On-line version ISSN 2078-5151
Print version ISSN 0038-2361

S. Afr. j. surg. vol.61 n.2 Cape Town  2023

http://dx.doi.org/10.36303/SAJS.3852 

TRAUMA

 

Interpretation of emergency CT angiograms in vascular trauma - vascular surgeon vs radiologist

 

 

P ParagI, II; TC HardcastleIII, IV

IDepartment of Radiology, Inkosi Albert Luthuli Central Hospital, South Africa
IIDepartment of Radiology, Nelson R Mandela School of Clinical Medicine, University of KwaZulu-Natal, South Africa
IIITrauma and Burns Services, Inkosi Albert Luthuli Central Hospital, South Africa
IVDepartment of Trauma and Surgery, Nelson R Mandela, School of Clinical Medicine, University of KwaZulu-Natal, South Africa

Correspondence

 

 


ABSTRACT

BACKGROUND: This study aims to investigate any discrepancy in interpretation of computed tomography (CT) angiograms (CTA) in suspected traumatic arterial injury by vascular specialists and radiology specialists, and the influence of any discrepancies on patient outcome
METHODS: A prospective observational comparative study of 6-month duration was undertaken at a tertiary hospital in Durban, South Africa. Haemodynamically stable patients with suspected isolated vascular trauma admitted to a tertiary vascular surgery service who underwent a CTA on admission were reviewed. The interpretations of CTAs were compared between vascular surgeons, vascular trainees and radiology trainees with the consultant radiologist report as the gold standard comparator
RESULTS: Of 131 CTA consultant radiologist reports, the radiology registrar concurred with 89%, which was less than the vascular surgeon who correctly interpreted 120 out of 123 negative cases with three false positives. There were no false negatives or descriptive errors. A 100% sensitivity (95% CI 63.06-100) and 97.62% (95% CI 93.20-99.51) specificity was noted for the vascular surgeon. Overall agreement was 97.71 % with Cohen's kappa value = 0.83 (95% CI 0.64-1.00) indicating very good agreement. Apart from three negative direct angiograms, patient management and outcome were not impacted by the vascular surgeons' errors in interpretation
CONCLUSION: There is very good inter-observer agreement in the interpretation of CTAs in trauma between the vascular surgeon and radiologist with no negative impact on patient outcome

Keywords: CT angiogram, vascular trauma, injury, interpretation, surgeon


 

 

Introduction

In severe trauma, radiology is key to the early diagnosis and management of the injured patient. Computed tomography (CT) scanning is utilised as an important diagnostic tool in the assessment of trauma patients.1 CT angiography (CTA) is a non-invasive and rapid imaging technique with high sensitivity and specificity in the detection of vascular injuries.2 CTA is considered the initial diagnostic imaging examination of haemodynamically stable patients with suspected arterial injuries.3 The use of Duplex Doppler ultrasonography for diagnosis in the emergency setting has not been widely used where CT scanners are available as it has a lower sensitivity and is dependent on operator skill.4-7 The urgent nature of trauma and in particular vascular injury necessitates accuracy and speed in diagnosis and management.

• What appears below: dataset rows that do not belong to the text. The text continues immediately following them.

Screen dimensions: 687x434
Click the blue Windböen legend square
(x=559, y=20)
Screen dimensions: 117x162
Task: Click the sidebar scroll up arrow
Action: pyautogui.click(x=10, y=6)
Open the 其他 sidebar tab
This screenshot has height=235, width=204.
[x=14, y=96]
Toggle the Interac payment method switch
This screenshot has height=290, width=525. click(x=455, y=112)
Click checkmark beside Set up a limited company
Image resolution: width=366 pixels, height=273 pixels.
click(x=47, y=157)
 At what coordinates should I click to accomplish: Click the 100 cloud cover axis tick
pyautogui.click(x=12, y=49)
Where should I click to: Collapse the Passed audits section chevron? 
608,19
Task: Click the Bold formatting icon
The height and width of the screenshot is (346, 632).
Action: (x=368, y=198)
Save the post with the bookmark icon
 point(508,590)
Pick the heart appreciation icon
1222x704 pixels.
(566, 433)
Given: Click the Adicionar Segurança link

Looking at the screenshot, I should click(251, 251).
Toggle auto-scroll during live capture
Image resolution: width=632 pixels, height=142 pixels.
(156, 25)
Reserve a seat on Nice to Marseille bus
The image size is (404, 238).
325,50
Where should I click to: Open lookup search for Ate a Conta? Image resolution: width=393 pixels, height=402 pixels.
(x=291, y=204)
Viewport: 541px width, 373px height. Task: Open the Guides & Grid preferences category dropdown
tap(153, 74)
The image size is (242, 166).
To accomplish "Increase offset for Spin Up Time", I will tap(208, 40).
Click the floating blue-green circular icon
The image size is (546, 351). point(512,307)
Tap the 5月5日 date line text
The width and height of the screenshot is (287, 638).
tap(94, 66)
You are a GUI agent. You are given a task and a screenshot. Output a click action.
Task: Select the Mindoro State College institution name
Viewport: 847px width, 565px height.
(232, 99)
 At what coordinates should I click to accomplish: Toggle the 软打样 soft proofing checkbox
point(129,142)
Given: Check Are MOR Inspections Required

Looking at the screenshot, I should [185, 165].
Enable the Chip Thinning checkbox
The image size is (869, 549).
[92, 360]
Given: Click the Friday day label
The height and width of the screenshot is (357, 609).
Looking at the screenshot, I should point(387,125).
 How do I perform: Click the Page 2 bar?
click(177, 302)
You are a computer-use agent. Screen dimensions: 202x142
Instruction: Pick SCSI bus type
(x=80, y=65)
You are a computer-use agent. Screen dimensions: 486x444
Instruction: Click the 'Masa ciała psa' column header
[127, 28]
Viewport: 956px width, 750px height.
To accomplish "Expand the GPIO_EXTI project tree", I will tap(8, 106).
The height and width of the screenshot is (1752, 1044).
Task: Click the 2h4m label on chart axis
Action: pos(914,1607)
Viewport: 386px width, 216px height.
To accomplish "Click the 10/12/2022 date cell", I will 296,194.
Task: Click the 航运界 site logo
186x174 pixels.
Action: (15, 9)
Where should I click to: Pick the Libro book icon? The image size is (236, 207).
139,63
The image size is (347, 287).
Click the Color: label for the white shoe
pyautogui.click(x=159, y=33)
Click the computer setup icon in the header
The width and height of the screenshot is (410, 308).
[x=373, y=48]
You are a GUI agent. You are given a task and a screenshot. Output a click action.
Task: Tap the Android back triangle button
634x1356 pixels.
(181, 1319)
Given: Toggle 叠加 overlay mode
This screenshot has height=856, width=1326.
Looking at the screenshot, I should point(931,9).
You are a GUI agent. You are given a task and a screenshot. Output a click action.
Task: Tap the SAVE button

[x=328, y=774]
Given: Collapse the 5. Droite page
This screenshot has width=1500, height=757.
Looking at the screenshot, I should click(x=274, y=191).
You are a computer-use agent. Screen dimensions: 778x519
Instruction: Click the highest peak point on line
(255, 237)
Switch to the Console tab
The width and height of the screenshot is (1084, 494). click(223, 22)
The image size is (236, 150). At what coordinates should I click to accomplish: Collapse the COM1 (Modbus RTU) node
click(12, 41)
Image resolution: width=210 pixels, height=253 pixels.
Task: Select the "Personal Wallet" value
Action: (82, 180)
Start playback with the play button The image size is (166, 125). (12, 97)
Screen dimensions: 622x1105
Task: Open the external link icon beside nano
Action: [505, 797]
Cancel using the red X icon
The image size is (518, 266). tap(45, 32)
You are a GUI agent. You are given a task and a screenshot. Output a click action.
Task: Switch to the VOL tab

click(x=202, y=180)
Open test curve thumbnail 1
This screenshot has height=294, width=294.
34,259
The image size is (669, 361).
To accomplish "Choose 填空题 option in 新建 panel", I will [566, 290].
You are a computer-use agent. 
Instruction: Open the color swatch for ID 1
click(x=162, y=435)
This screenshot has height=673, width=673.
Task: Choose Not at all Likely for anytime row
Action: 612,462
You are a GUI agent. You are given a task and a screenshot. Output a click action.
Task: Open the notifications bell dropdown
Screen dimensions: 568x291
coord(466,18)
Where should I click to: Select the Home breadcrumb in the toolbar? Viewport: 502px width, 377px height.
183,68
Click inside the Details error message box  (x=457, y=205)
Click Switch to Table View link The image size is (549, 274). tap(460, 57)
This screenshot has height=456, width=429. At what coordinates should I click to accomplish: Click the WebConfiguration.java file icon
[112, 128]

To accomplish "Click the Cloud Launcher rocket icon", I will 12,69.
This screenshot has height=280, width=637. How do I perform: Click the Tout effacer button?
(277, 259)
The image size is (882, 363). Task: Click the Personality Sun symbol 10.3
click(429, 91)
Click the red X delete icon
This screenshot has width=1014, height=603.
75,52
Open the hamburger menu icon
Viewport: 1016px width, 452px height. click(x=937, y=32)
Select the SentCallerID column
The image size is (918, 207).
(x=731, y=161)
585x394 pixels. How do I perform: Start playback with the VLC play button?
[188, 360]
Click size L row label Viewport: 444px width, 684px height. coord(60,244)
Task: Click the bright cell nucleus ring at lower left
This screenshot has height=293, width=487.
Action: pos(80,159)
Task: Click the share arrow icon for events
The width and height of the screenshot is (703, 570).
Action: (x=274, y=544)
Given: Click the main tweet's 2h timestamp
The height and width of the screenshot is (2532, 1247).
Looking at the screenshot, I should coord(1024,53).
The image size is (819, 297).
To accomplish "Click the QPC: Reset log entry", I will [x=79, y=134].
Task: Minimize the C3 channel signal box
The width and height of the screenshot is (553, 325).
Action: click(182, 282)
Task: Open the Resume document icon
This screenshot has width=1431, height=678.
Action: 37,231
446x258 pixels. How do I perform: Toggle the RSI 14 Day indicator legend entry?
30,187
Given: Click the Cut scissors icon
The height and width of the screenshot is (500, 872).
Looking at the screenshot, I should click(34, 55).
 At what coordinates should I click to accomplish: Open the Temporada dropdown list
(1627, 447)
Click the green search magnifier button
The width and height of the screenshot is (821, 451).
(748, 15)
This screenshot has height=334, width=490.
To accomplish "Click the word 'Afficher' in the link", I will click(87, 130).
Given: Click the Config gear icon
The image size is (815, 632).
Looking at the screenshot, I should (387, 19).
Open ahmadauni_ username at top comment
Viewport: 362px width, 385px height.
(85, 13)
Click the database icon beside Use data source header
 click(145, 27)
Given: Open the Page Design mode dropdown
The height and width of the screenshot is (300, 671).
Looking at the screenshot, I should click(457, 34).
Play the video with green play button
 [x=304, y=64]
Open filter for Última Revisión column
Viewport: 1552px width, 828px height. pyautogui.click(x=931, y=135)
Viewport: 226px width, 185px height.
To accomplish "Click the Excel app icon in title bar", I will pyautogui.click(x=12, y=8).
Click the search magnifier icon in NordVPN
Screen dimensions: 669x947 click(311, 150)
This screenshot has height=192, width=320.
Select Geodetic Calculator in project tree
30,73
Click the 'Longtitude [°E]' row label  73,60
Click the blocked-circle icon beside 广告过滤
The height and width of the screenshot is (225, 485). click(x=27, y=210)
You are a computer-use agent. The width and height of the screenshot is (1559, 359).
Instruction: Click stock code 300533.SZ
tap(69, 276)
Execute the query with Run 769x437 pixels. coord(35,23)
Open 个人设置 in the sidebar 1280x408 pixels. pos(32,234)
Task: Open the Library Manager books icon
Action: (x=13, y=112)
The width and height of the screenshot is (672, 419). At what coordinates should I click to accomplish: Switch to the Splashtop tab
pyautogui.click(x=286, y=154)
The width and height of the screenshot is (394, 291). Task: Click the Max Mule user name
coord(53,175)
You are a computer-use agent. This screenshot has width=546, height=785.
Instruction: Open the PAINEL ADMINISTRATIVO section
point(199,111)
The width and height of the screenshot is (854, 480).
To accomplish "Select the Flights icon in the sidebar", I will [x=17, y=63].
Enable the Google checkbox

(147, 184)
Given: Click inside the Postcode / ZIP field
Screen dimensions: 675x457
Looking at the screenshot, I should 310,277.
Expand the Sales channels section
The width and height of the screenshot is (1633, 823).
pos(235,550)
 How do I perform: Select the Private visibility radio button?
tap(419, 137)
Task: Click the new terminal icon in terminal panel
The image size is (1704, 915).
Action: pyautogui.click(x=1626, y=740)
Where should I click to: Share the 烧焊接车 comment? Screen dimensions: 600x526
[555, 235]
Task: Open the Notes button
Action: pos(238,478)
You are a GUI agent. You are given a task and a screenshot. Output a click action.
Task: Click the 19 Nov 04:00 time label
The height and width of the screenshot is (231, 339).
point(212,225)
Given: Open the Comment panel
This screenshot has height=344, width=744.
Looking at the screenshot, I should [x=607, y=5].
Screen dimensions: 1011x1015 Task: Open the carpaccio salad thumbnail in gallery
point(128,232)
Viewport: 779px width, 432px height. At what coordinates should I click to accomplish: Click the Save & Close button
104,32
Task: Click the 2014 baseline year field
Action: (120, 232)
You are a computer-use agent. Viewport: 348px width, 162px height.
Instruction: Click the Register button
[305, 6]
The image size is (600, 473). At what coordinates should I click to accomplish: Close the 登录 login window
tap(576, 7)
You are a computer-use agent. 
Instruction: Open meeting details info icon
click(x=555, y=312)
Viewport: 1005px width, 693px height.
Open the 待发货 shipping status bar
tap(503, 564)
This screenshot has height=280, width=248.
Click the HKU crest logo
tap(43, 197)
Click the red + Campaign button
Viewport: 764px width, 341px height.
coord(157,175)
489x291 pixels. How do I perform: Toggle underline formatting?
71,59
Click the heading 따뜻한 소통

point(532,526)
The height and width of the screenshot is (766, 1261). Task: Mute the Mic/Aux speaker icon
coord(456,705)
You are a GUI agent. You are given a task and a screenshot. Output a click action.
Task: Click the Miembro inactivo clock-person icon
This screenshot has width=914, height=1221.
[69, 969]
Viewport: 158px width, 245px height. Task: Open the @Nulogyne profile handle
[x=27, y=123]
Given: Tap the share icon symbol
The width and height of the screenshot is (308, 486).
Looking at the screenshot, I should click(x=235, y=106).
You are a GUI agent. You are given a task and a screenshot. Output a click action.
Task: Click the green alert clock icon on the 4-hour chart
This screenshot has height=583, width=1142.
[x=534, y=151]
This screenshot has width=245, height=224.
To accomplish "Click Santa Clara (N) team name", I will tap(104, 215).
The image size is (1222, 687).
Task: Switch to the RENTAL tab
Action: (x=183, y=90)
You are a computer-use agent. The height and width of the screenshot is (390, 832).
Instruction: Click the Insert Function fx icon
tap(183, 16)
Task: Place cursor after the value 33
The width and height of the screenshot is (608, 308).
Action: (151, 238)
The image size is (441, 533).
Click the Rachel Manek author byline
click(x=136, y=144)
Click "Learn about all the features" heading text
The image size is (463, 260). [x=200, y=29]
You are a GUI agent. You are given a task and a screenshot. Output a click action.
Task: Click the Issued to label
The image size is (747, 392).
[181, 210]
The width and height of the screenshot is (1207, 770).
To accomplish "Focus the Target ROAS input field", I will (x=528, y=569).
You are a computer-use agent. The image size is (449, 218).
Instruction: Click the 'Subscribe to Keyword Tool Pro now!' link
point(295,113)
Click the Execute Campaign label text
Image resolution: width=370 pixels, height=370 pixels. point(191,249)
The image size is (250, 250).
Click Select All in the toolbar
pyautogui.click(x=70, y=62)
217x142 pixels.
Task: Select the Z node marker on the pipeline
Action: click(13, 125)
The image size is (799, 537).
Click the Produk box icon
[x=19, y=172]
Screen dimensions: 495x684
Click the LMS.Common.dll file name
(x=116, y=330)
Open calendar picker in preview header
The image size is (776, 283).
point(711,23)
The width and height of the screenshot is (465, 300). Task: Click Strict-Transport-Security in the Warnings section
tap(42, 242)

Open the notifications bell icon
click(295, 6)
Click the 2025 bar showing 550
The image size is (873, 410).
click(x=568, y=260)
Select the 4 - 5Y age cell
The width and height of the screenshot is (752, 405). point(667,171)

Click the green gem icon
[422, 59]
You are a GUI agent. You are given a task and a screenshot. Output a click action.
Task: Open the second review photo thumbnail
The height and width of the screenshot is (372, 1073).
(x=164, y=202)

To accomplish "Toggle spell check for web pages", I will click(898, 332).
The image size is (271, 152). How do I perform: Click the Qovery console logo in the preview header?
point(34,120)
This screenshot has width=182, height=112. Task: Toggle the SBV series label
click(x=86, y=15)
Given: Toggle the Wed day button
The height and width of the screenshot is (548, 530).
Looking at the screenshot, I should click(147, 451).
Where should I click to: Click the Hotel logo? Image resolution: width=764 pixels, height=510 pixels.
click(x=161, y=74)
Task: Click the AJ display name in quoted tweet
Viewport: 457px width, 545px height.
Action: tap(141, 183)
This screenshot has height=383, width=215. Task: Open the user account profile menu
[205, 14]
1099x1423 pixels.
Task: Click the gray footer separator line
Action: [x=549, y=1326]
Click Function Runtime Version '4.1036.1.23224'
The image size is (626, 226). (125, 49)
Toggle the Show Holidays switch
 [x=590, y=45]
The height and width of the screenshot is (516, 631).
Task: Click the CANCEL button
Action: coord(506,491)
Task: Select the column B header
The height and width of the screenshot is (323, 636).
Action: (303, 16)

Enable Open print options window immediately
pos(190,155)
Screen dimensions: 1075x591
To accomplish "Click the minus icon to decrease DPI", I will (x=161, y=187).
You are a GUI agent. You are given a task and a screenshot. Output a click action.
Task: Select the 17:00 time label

Emergency CT scans are usually interpreted by the attending doctor and plans to manage the patient are implemented before the formal radiological report is available.1 This is particularly true in the case of vascular trauma patients where time is of the essence to prevent catastrophic haemorrhage, critical ischaemia and its sequelae including amputation.

In recent years, radiology department workloads have increased. Worldwide and particularly in low- and middle-income countries (LMICs), the availability of radiologists is inadequate.8-11. In low-income countries, there are 1.9 radiologists per million inhabitants.12 In South Africa in 2016, 913 radiologists were registered with the Health Professions Council of South Africa and Statistics South Africa (Stats SA) estimated the mid-year population as 55.91 million which equates to 16.3 radiologists per million people.13,14 This is in sharp contrast to the 97.9 radiologists per million inhabitants in high-income countries.12

Delays in imaging reporting and possible delayed urgent patient management are consequences of radiologist shortages.15 In the local scenario, several institutions with CT scanners in our catchment area do not have radiologists or after-hours radiological cover. The formal radiological report may be delayed even if the radiologist is on site as the radiologist may be reporting other emergency CT scans or be out of the reporting suite performing a fluoroscopic procedure or an ultrasound. Thus, the clinician becomes the primary interpreter of the emergency CT scan and manages the patient on the basis of his/her interpretation.16,17

The aim of this study was to investigate if there was a significant discrepancy in interpretation of emergency CT angiograms in suspected arterial injury by the vascular surgeon, radiology registrar and radiologist and to determine whether any discrepancies had an impact on patient management. The degree and extent of inter-observer agreement between the radiology trainee and consultant radiologist was also investigated.

 

Material and methods

This prospective observational study was conducted over a 6-month period (1 April-30 September 2016) at the Inkosi Albert Luthuli Central Hospital (IALCH), an academic tertiary hospital in Durban. IALCH is a Trauma Society of South Africa accredited level 1 trauma centre and at the time of the study, was the only state institution with a dedicated vascular surgery service in the KwaZulu-Natal Province.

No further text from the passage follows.